Task combine_gene_sequences crushing

Hi Yancong,

We now can use your tool, but we always have to rerun preprocess step twice in your tool.
The step is ‘conbine_gene_sequences.py’


Command ran successfully for our test_set when we ran again but the first try that failed and we didn’t change anything.
However, we need to merge your tool to our pipeline and if such situation we have to manually build soft link or re-run every time, which is not so ideal for us.
Do you have any idea or solution ?

Thanks in advance,
Yuzie

Hi Yuzie
To help me further debug, could you fill me in more about your running context:

  1. Could you tell me your running command? I’d like to know which parameters you used.
  2. Did you check the log file about the failed first run? I am curious about whether there are some errors/warnings reported in the logs (you can check both the global log file and local logs for each step).
  3. Did you try to test a small set of data to see whether it works? If it can be run successfully, something like resource distribution in your computing environment may be related to this failure.
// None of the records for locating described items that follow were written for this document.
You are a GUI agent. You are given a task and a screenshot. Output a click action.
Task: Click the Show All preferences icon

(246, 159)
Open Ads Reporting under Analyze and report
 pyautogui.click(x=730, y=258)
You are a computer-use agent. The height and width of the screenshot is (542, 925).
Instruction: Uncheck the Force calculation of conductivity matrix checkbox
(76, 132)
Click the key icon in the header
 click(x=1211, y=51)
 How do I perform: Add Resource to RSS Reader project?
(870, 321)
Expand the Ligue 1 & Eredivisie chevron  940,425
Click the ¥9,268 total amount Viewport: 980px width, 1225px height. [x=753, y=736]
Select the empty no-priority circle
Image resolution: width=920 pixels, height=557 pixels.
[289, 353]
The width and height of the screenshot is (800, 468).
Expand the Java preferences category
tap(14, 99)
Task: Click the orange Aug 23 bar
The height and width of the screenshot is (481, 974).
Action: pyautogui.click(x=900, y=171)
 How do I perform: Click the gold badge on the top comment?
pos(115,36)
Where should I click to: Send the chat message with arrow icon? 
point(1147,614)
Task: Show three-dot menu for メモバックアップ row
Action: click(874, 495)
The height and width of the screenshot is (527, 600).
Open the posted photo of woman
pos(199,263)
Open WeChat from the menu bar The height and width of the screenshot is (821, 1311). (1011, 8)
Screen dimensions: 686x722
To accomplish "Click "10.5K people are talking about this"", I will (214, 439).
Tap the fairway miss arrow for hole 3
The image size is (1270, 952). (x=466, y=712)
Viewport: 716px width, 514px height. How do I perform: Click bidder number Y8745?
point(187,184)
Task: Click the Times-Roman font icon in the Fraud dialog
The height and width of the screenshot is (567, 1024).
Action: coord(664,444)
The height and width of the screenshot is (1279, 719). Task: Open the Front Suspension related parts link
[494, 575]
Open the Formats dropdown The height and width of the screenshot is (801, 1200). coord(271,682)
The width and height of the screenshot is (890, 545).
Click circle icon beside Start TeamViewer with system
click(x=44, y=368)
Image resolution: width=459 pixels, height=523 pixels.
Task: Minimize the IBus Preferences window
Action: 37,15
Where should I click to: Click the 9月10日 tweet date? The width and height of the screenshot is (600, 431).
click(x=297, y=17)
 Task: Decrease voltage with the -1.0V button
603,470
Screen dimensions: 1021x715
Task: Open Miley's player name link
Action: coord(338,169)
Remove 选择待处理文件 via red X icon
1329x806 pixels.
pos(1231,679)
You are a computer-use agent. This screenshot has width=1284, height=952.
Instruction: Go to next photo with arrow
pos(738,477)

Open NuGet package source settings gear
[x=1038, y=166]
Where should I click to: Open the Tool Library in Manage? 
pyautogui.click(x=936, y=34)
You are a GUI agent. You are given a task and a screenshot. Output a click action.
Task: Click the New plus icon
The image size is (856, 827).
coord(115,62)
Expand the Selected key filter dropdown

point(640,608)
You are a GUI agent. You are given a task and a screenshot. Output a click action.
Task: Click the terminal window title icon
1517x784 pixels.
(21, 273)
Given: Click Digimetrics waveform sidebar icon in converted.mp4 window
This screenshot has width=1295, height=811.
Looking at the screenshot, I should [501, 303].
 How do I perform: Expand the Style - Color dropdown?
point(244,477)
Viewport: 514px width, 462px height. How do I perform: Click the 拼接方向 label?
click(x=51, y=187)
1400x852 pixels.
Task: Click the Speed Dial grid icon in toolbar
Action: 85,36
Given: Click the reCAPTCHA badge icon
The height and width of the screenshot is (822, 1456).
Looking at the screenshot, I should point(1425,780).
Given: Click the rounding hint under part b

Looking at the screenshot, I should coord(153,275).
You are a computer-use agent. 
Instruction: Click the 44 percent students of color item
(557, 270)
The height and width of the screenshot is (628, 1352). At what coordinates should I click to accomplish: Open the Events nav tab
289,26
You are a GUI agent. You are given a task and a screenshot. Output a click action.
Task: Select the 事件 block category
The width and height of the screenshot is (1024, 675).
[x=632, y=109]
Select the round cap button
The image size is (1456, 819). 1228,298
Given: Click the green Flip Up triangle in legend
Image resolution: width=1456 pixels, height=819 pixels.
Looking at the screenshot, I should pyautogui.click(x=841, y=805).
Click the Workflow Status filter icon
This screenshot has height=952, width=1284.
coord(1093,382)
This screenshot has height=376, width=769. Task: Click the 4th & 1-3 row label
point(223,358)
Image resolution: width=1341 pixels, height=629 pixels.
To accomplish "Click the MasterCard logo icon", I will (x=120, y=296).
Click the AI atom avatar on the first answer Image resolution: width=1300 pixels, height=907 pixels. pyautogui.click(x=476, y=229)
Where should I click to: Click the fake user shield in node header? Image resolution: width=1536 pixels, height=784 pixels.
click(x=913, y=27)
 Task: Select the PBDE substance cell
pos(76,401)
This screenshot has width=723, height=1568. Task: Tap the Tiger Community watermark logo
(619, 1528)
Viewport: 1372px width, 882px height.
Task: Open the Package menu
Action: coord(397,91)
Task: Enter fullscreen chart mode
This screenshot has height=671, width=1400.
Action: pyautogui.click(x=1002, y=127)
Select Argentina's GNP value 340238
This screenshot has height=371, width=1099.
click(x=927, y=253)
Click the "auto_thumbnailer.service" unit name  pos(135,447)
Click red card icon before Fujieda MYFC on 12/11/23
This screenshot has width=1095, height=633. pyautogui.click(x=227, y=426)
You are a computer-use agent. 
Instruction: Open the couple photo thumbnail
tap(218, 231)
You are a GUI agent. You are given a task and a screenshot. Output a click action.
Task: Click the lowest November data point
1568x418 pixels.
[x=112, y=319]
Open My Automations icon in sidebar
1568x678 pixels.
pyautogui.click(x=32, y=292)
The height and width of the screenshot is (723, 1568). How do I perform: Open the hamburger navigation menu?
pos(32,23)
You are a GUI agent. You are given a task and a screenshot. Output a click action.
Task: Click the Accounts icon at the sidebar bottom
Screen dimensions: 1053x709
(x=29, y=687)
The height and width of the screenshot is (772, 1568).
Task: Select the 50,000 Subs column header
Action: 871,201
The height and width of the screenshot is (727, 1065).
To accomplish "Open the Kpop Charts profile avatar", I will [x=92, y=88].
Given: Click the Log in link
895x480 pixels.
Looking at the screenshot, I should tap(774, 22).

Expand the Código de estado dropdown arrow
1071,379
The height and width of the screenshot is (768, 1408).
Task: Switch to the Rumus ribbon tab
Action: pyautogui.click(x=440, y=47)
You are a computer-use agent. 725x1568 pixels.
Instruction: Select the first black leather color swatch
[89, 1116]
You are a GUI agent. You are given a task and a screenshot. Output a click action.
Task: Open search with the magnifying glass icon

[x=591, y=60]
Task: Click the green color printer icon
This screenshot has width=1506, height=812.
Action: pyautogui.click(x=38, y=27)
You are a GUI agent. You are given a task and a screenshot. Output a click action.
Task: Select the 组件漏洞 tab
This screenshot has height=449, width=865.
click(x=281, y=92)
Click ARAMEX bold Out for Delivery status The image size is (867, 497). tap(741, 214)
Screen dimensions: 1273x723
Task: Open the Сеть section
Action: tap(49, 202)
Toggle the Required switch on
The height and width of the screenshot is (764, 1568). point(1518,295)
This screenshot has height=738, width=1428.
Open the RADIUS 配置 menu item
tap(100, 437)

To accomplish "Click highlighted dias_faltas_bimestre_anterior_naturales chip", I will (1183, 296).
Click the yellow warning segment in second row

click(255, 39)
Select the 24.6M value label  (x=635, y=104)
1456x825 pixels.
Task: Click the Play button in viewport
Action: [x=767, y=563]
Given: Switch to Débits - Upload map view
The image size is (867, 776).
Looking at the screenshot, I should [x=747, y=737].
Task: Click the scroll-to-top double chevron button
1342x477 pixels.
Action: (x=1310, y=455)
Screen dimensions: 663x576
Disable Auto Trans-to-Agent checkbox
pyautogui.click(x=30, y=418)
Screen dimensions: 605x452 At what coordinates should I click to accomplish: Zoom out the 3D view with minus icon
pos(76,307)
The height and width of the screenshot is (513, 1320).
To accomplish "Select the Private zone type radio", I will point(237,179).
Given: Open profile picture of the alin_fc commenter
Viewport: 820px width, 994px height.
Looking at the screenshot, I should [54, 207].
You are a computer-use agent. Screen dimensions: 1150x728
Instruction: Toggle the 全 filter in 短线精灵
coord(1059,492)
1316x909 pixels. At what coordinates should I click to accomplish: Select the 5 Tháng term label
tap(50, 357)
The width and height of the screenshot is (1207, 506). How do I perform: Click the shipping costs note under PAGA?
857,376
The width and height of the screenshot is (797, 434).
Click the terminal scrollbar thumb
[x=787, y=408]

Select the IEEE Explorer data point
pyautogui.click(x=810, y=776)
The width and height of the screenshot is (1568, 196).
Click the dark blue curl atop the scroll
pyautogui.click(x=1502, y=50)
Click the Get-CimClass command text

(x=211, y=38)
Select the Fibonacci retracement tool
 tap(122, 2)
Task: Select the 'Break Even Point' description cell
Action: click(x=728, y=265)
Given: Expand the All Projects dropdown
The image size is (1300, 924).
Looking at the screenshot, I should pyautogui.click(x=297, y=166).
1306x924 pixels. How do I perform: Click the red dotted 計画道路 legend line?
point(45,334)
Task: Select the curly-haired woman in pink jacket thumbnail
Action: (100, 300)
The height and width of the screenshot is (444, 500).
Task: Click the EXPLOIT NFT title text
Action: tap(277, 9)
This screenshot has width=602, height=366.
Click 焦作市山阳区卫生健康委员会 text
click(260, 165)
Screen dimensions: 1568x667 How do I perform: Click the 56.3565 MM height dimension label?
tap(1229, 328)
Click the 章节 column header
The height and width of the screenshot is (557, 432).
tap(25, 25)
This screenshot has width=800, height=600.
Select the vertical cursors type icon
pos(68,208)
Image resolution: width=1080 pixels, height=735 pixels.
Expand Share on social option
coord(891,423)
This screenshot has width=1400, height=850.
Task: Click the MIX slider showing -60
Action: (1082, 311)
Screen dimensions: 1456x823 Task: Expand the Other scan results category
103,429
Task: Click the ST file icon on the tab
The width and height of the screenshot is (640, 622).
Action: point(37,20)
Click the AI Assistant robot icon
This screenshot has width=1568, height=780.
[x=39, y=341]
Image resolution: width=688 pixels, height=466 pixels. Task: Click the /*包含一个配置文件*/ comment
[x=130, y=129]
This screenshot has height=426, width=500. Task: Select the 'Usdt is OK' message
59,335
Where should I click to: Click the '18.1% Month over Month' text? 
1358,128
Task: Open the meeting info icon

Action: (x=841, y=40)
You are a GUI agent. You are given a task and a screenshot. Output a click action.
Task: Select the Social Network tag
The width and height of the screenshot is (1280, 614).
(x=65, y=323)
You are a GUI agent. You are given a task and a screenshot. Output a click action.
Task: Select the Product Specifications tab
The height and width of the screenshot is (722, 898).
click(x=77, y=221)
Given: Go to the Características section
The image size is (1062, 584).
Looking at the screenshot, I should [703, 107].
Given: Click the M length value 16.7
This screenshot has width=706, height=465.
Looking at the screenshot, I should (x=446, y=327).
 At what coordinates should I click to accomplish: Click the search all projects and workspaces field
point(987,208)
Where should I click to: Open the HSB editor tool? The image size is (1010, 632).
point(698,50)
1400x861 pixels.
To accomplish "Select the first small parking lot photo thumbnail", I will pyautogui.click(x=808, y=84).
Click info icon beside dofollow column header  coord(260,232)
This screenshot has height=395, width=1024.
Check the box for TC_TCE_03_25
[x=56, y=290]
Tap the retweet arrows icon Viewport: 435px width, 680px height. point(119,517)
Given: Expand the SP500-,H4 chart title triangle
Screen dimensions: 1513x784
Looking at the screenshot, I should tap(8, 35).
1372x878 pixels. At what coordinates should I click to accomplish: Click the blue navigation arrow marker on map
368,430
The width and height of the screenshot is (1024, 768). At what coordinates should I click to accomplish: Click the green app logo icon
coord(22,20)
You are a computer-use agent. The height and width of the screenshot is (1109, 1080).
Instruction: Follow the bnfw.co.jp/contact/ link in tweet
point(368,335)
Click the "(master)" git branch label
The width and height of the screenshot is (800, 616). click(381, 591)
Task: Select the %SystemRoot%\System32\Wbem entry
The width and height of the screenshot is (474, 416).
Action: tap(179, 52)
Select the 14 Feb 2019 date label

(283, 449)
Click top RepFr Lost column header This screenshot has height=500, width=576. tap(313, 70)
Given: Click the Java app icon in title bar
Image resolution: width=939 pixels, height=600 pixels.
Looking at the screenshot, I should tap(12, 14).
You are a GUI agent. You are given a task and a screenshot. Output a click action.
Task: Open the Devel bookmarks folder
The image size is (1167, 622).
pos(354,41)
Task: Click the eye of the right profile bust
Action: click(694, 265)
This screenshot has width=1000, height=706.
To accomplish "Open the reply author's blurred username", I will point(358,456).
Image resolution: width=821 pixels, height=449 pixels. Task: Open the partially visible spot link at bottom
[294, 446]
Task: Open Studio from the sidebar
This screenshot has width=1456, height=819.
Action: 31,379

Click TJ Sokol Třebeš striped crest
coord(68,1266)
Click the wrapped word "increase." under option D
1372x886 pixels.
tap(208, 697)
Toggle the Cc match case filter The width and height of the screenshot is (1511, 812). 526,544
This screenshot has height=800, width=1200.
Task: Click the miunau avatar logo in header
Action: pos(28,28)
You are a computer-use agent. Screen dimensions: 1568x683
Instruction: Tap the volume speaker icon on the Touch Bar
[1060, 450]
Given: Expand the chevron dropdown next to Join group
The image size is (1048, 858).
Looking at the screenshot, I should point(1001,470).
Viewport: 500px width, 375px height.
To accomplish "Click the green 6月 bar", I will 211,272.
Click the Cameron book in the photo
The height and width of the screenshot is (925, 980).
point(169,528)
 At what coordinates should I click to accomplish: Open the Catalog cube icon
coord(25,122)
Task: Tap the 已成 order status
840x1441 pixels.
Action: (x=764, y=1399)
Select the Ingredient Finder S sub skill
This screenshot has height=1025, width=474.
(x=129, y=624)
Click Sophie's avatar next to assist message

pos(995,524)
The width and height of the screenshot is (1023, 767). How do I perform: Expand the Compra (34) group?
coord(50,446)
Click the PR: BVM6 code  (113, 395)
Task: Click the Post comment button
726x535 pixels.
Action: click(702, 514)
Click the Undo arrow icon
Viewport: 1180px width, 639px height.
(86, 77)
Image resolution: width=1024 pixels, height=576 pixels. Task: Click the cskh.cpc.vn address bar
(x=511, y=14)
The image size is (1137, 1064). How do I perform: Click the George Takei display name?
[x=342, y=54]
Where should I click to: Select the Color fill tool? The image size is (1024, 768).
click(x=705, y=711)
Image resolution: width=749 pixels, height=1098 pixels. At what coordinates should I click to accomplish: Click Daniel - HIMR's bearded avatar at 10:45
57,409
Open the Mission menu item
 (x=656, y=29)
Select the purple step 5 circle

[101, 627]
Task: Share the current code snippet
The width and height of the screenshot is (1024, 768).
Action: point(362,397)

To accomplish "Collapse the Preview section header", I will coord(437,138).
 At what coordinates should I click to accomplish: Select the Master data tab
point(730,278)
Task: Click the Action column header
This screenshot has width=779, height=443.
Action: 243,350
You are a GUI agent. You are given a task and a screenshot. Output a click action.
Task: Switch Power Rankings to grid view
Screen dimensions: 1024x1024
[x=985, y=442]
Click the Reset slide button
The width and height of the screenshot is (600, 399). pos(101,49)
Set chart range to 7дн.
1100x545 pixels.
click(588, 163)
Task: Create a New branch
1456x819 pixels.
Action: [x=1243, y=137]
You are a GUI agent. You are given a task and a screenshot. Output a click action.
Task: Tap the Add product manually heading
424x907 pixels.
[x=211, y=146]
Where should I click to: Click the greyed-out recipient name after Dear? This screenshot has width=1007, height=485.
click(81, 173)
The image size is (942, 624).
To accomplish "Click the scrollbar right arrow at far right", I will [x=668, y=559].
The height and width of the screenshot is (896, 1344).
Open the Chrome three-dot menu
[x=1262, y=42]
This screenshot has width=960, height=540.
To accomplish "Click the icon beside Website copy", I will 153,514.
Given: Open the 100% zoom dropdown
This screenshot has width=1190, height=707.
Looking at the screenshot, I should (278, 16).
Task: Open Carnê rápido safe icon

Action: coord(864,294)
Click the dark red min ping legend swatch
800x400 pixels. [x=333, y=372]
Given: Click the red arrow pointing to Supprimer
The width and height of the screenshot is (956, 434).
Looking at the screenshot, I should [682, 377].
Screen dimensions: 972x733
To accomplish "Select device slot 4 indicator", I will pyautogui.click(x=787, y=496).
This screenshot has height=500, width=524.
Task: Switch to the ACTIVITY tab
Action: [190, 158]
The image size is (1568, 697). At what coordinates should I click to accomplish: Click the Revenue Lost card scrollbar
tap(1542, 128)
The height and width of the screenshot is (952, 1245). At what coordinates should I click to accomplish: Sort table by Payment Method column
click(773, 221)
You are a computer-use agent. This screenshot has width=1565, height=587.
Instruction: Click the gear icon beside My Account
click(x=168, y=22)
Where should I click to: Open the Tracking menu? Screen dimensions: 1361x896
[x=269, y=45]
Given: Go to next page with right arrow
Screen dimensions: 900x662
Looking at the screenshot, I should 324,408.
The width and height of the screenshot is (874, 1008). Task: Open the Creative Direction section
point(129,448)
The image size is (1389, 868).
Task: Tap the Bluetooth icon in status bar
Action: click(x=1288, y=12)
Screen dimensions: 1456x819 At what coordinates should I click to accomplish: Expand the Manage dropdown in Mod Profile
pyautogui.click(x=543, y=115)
In this case, you may want to balance the size of your input data and computing resources, e.g. split into batches for running.

Thanks!
Yancong

Hello Yancong, thanks for your helpful replying.

  1. The running command is as followed:
    metawibele preprocess --input fastq/ --output preprocess/ --output-basename batch_22 --extension-paired “_1.fastq,_2.fastq” --extension “.fastq”
    (We only used default without changing your metawibele.cfg except threads option – we change to 30)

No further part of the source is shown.